■ Record extracts ■
•••
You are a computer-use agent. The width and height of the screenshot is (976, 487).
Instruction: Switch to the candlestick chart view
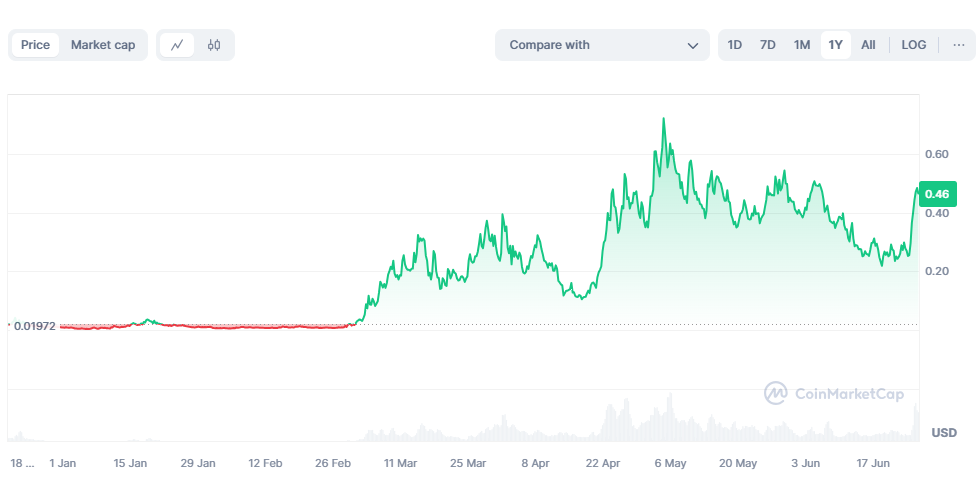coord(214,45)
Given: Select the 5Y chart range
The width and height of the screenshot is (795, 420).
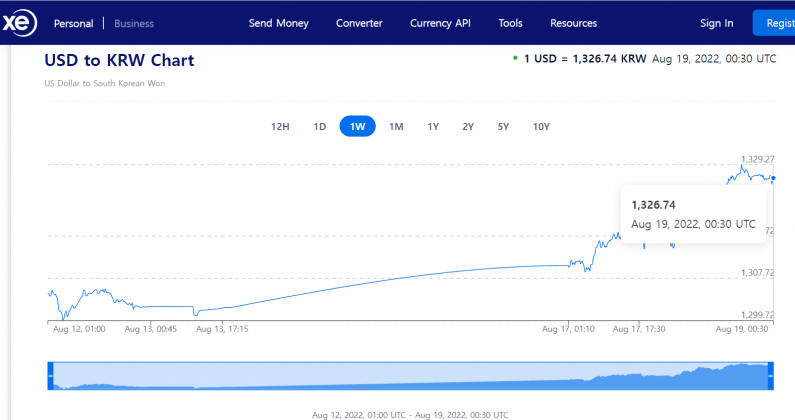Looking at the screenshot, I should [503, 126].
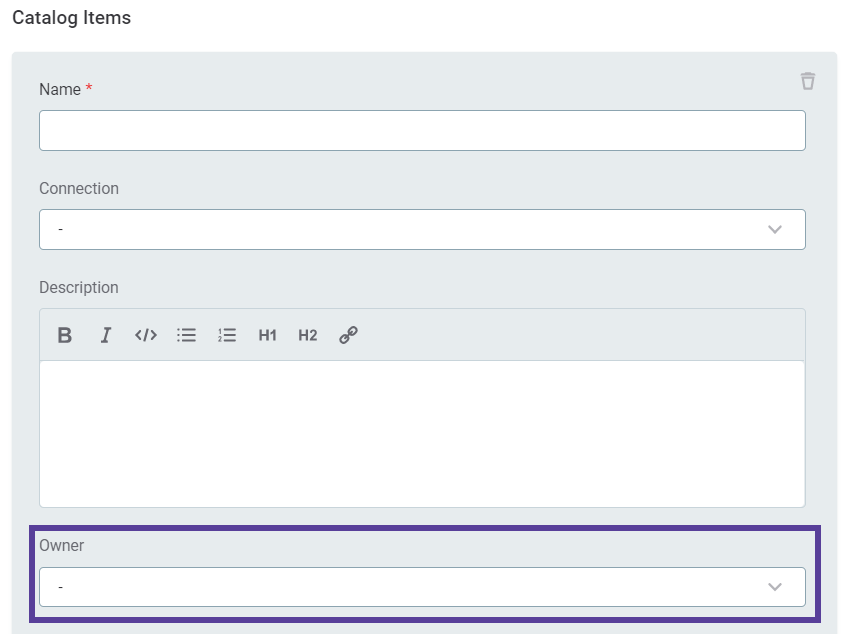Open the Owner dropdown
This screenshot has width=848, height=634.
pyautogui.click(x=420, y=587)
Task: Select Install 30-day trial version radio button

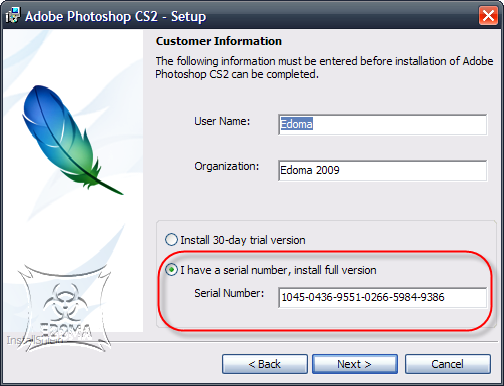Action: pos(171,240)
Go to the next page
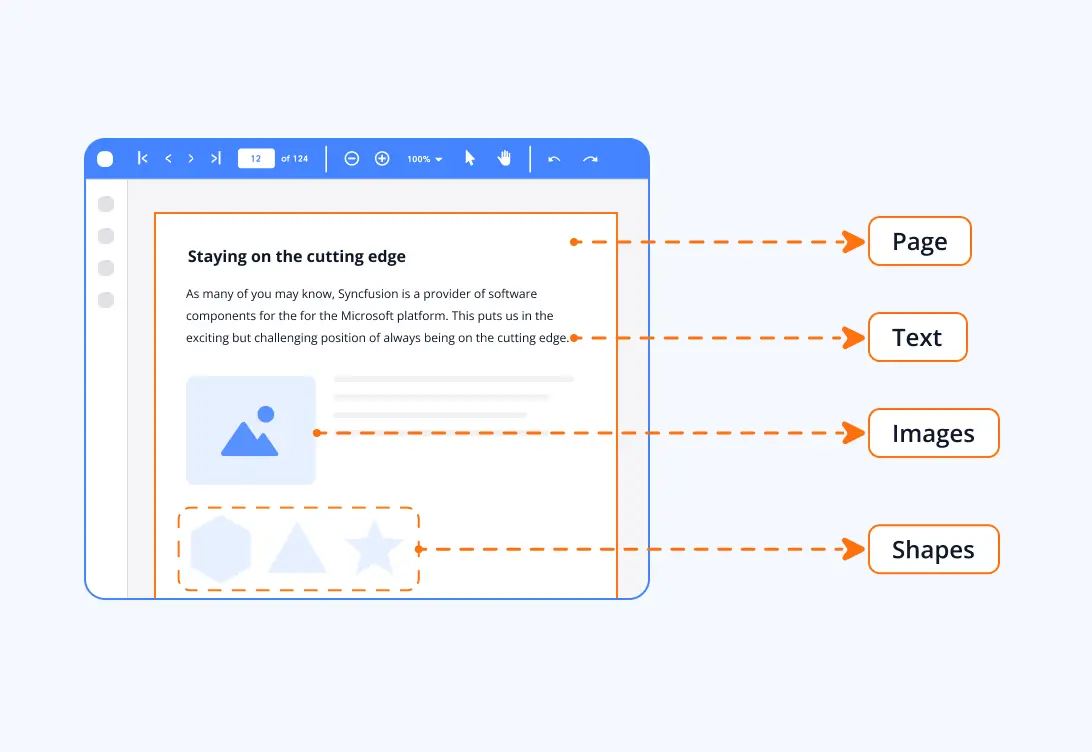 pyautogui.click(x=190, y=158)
•••
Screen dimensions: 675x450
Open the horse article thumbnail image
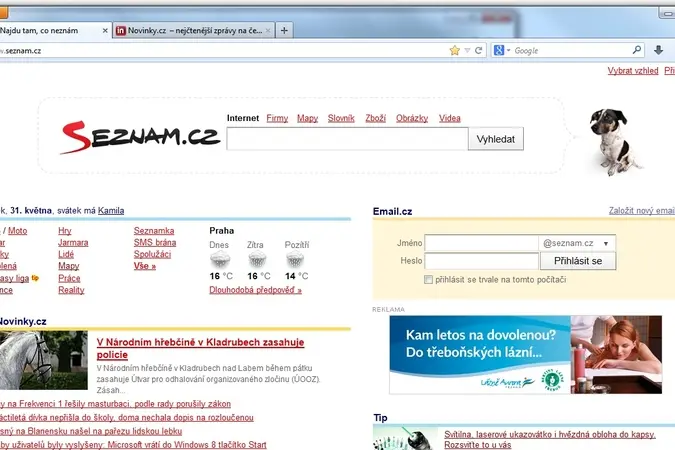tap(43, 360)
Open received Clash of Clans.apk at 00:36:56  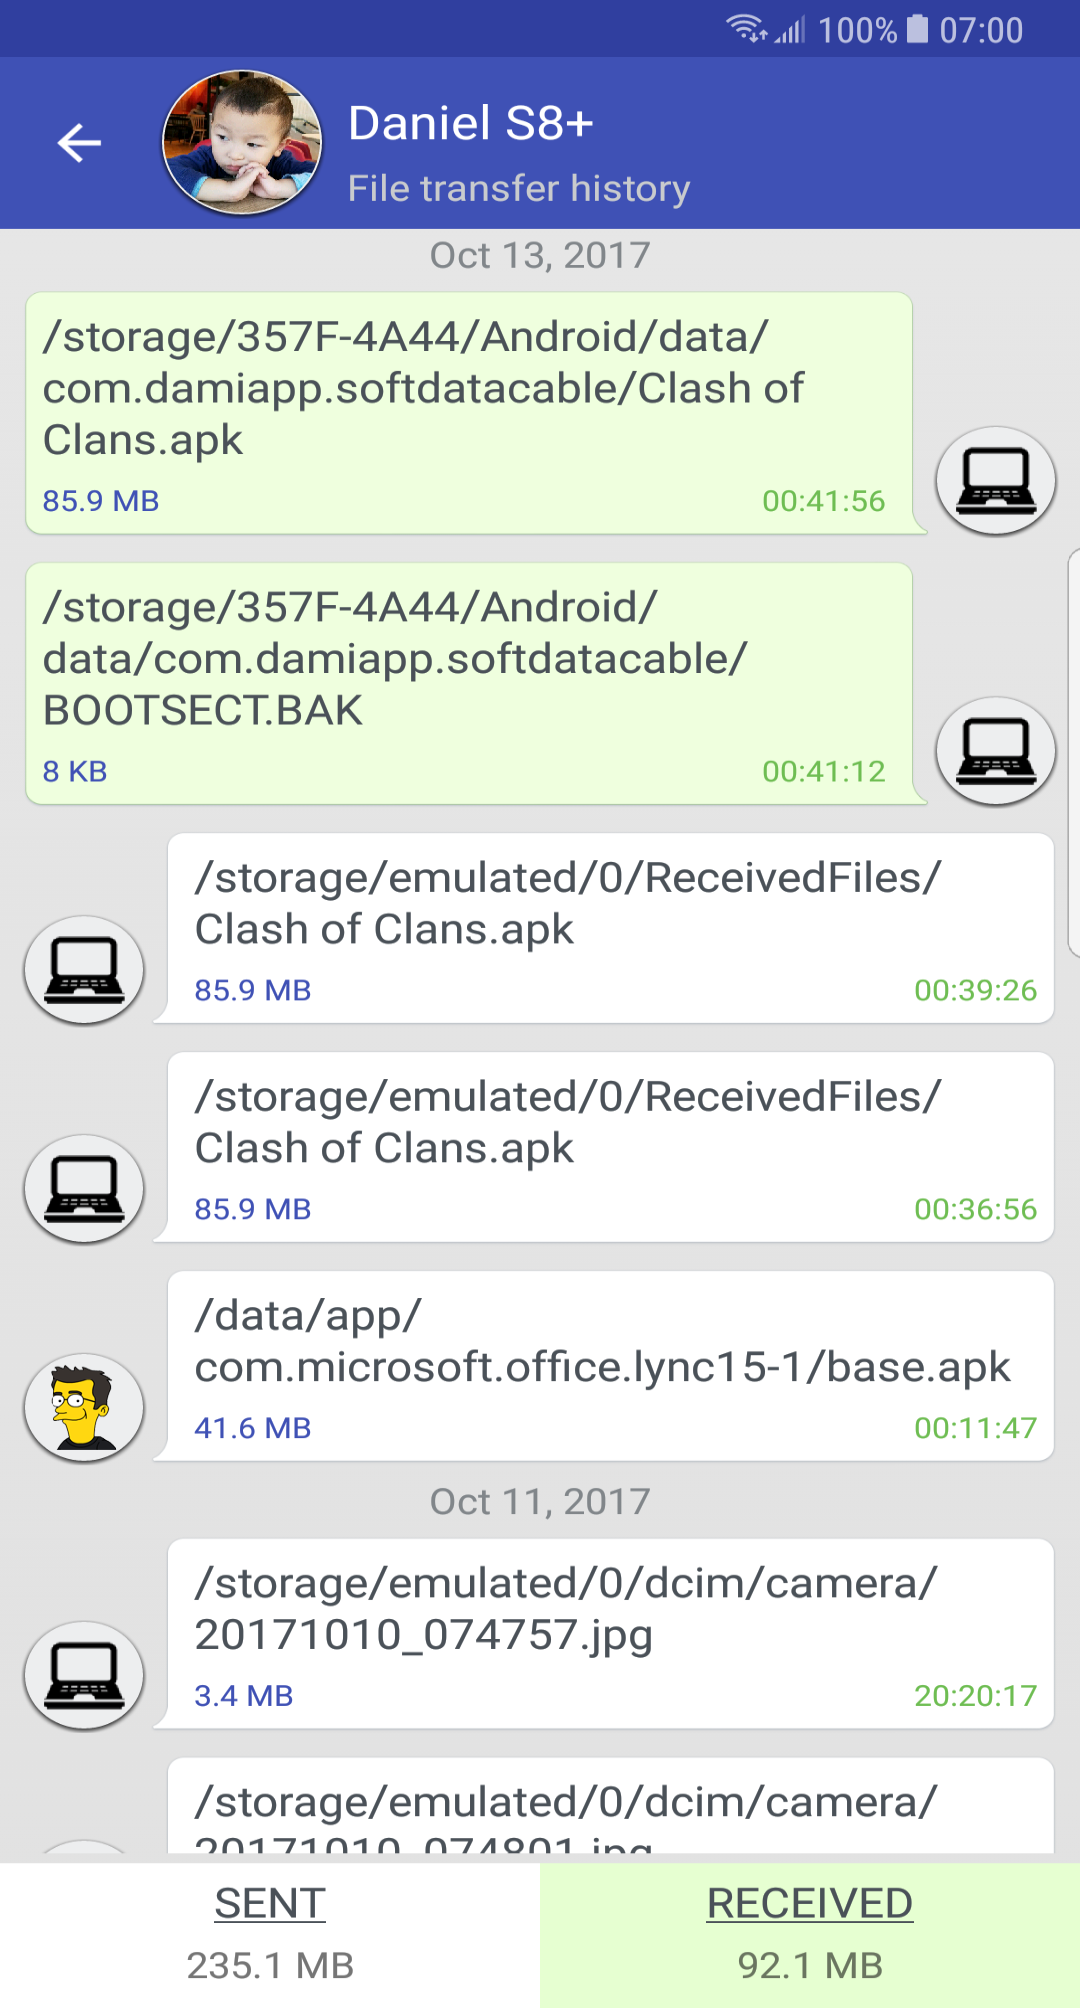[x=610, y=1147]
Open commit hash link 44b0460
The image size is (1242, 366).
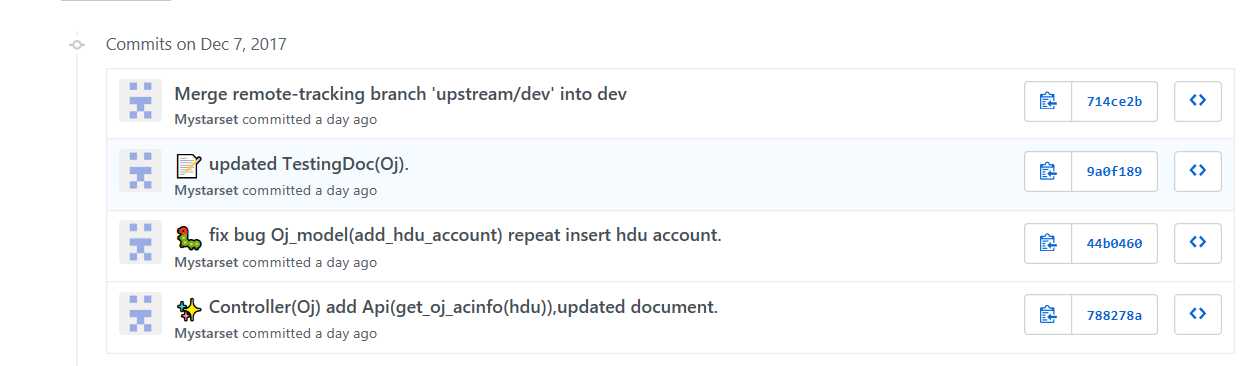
•••
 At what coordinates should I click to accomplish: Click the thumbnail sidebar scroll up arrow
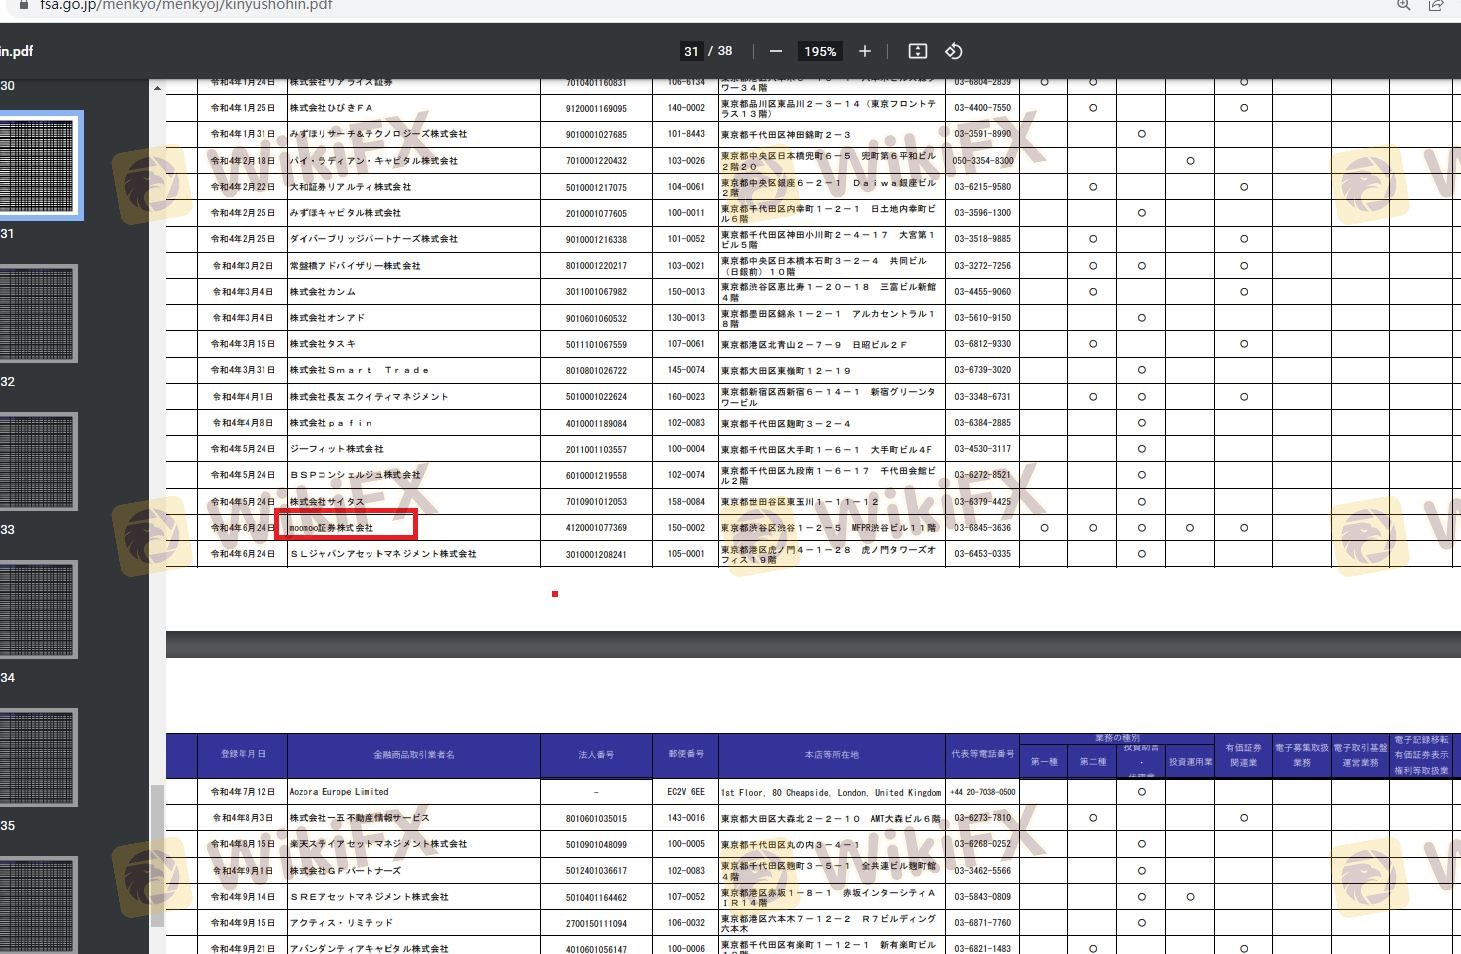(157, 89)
•••
■ Task prompt ■
Return the material from the line containing "You are a computer-use" through the line containing "Given: Select the 5Y chart range", exactly and in full, but without its pictures.

■ Response below ■
You are a computer-use agent. The width and height of the screenshot is (976, 487).
Instruction: Switch to the candlestick chart view
coord(214,45)
Given: Select the 5Y chart range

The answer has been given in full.